PROBLEM
Set out the lines below as a Markdown table, starting at the line that contains "Screen dimensions: 1008x1204" and ending at the line that contains "1062x653 pixels. click(x=703, y=58)". Use a Row column that numbers them and a Line column that holds each line, and leave out any blank lines.
********
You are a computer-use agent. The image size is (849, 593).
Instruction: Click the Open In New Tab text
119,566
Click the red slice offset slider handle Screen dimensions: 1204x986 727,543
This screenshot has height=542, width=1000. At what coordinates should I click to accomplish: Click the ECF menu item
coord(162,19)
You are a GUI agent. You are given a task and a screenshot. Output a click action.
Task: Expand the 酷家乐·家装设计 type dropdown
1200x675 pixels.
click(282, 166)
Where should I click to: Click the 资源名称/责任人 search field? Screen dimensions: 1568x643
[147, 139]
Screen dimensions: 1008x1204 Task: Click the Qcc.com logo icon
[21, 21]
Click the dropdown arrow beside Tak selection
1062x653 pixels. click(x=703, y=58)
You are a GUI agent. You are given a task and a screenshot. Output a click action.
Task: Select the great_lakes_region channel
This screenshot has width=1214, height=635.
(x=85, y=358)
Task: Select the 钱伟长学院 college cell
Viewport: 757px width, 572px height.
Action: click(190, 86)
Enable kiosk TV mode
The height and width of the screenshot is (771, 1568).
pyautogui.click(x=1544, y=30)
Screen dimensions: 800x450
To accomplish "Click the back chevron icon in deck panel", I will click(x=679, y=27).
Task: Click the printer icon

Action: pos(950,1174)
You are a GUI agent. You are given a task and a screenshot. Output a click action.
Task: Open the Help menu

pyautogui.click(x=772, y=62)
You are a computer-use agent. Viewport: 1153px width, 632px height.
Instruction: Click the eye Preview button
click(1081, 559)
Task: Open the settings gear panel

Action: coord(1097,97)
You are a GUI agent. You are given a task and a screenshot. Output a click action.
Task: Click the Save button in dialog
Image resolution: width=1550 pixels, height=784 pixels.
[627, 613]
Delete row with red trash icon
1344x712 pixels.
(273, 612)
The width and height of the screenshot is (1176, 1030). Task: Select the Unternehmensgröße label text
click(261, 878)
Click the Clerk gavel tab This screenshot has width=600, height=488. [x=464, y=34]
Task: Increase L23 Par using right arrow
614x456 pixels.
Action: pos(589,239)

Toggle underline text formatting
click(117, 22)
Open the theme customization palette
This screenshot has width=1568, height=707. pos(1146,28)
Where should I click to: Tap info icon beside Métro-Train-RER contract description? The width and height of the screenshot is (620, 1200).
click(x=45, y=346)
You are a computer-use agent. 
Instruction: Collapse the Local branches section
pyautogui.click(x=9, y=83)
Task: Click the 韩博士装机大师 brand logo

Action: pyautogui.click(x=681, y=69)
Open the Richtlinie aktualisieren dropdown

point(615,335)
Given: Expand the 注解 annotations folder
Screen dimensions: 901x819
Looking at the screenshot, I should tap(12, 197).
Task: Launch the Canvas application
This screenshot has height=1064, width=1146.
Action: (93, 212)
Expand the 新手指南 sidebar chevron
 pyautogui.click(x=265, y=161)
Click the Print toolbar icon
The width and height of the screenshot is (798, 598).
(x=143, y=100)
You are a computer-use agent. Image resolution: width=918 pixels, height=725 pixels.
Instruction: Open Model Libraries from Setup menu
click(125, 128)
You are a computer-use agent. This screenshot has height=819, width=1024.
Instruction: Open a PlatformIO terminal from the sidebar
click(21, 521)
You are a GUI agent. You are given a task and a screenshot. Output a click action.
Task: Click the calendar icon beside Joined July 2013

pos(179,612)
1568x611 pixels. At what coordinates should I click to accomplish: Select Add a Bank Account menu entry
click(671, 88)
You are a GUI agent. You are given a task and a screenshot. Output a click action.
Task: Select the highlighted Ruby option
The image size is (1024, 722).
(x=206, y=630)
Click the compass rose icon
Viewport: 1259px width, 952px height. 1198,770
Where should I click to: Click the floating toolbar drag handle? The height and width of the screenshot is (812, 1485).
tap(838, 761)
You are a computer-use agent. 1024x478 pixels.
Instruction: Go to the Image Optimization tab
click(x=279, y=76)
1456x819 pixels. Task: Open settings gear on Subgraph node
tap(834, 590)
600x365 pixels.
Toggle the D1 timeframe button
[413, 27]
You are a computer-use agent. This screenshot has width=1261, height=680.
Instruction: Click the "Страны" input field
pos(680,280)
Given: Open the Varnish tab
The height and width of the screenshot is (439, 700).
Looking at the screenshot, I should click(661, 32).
********
FULL SOLUTION
| Row | Line |
|---|---|
| 1 | Screen dimensions: 1008x1204 Task: Click the Qcc.com logo icon |
| 2 | [21, 21] |
| 3 | Click the dropdown arrow beside Tak selection |
| 4 | 1062x653 pixels. click(x=703, y=58) |